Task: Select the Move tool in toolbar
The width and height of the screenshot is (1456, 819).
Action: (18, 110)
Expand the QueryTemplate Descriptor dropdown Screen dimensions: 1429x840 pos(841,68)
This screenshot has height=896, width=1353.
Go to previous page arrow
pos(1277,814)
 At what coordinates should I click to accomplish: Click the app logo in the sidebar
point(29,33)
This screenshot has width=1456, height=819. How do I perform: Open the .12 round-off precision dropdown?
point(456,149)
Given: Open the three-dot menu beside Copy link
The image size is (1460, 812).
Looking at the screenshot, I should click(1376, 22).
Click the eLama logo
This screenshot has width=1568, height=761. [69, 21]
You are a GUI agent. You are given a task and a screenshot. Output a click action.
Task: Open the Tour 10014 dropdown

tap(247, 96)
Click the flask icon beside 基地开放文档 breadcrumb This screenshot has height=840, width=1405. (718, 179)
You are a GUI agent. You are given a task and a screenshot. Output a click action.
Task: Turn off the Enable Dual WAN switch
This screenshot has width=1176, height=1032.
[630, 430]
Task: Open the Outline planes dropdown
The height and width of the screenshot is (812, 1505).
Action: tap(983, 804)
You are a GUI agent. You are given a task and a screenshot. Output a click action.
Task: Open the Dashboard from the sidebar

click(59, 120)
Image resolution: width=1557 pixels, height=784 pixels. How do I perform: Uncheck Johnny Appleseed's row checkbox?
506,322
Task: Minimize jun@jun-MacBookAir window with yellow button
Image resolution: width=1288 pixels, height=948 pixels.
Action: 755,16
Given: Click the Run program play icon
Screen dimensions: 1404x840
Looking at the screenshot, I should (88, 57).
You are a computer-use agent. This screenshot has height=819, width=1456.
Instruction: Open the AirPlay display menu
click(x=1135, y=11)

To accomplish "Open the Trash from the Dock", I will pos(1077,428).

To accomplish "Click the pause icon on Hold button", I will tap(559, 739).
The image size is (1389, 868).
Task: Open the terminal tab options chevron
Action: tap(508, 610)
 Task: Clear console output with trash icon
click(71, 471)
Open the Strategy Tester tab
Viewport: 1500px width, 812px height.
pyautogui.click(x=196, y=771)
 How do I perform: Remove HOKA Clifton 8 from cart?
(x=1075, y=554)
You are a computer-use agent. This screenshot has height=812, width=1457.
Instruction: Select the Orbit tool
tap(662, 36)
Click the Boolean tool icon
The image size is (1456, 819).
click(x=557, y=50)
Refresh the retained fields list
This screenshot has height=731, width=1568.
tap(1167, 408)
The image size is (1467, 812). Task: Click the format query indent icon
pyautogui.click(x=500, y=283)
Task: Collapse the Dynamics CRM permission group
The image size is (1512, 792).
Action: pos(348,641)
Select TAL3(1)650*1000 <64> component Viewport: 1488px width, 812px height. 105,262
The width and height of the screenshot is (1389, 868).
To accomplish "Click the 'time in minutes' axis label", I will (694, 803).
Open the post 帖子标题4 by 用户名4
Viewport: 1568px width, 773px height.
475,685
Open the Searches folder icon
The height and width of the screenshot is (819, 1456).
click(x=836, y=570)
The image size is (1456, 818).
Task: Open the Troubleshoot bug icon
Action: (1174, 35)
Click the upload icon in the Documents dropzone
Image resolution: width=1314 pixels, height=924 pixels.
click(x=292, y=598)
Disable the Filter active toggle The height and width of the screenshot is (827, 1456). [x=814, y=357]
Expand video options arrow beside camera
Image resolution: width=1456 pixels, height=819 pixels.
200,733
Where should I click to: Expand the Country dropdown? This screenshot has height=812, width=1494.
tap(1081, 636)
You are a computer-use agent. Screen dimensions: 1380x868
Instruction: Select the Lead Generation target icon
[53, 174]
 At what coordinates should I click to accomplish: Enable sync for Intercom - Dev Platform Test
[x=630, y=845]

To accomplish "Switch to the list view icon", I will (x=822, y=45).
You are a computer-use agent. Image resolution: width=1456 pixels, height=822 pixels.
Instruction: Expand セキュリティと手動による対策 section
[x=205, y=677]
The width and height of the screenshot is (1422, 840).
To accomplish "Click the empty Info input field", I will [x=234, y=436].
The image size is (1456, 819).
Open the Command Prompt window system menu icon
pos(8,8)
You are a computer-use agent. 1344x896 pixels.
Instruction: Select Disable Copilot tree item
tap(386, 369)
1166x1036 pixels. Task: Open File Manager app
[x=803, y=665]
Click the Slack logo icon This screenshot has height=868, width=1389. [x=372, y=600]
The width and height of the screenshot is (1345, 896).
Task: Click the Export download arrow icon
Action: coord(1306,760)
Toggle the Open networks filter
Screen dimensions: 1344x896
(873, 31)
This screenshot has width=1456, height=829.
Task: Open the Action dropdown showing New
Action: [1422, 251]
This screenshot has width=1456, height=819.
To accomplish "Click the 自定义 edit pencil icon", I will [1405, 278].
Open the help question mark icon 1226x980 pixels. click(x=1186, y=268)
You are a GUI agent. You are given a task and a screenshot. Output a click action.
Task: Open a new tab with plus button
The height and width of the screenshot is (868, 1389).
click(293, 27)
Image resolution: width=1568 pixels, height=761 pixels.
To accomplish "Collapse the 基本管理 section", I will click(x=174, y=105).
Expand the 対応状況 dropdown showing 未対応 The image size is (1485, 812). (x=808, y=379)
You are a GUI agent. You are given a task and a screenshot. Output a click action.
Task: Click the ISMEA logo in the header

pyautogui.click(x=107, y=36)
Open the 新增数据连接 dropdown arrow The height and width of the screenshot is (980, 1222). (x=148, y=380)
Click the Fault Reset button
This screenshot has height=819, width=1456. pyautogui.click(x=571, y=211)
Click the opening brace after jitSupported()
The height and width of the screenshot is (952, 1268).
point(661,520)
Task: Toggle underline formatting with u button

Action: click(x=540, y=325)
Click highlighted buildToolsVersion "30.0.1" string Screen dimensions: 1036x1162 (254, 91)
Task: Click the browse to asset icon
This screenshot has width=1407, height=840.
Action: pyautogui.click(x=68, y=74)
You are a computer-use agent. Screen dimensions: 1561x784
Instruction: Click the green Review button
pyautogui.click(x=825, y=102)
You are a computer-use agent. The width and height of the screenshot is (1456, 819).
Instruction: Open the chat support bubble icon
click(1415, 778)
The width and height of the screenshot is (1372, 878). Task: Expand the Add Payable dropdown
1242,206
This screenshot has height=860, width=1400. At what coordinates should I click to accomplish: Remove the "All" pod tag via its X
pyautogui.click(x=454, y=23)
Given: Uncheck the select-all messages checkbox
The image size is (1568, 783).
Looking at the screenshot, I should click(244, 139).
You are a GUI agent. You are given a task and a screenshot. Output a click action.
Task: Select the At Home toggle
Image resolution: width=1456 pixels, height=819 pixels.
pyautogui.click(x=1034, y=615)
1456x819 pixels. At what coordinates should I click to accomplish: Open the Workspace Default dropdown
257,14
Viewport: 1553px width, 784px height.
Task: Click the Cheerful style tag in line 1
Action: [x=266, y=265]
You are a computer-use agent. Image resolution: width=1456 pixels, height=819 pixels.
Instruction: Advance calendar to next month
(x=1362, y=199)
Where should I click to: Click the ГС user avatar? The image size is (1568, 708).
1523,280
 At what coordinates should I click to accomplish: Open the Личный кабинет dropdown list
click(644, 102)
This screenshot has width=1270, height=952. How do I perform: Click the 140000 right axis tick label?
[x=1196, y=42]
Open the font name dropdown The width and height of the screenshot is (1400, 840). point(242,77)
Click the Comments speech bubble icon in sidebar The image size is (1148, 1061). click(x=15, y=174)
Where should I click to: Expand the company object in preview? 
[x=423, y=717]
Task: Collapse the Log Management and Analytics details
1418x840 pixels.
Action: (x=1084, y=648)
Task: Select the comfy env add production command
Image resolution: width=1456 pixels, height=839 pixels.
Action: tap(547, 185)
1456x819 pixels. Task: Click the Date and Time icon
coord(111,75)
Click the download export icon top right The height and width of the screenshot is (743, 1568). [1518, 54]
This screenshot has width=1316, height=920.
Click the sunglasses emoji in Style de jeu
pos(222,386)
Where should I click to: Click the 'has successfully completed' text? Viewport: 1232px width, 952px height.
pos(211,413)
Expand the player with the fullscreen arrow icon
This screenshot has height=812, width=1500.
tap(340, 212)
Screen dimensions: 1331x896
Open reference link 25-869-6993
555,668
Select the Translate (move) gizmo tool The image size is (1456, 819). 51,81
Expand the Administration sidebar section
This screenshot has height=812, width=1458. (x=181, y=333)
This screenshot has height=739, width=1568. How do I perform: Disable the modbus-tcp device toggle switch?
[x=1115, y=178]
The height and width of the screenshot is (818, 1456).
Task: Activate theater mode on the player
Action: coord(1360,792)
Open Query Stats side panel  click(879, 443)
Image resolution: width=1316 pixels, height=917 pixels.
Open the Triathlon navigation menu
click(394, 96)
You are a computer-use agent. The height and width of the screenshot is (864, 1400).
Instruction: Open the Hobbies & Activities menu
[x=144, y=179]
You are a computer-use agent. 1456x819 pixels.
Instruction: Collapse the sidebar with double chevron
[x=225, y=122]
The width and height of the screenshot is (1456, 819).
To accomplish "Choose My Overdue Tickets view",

__WHAT THE TASK ASKS__. Repeat only the lines from the one holding "Task: Select the comfy" through the last line of the data.

__TASK RESULT__.
Task: Select the comfy env add production command
Image resolution: width=1456 pixels, height=839 pixels.
Action: tap(547, 185)
1456x819 pixels. Task: Click the Date and Time icon
coord(111,75)
Click the download export icon top right The height and width of the screenshot is (743, 1568). [1518, 54]
This screenshot has width=1316, height=920.
Click the sunglasses emoji in Style de jeu
pos(222,386)
Where should I click to: Click the 'has successfully completed' text? Viewport: 1232px width, 952px height.
pos(211,413)
Expand the player with the fullscreen arrow icon
This screenshot has height=812, width=1500.
tap(340, 212)
Screen dimensions: 1331x896
Open reference link 25-869-6993
555,668
Select the Translate (move) gizmo tool The image size is (1456, 819). 51,81
Expand the Administration sidebar section
This screenshot has height=812, width=1458. (x=181, y=333)
This screenshot has height=739, width=1568. How do I perform: Disable the modbus-tcp device toggle switch?
[x=1115, y=178]
The height and width of the screenshot is (818, 1456).
Task: Activate theater mode on the player
Action: coord(1360,792)
Open Query Stats side panel  click(879, 443)
Image resolution: width=1316 pixels, height=917 pixels.
Open the Triathlon navigation menu
click(394, 96)
You are a computer-use agent. The height and width of the screenshot is (864, 1400).
Instruction: Open the Hobbies & Activities menu
[x=144, y=179]
You are a computer-use agent. 1456x819 pixels.
Instruction: Collapse the sidebar with double chevron
[x=225, y=122]
The width and height of the screenshot is (1456, 819).
To accomplish "Choose My Overdue Tickets view",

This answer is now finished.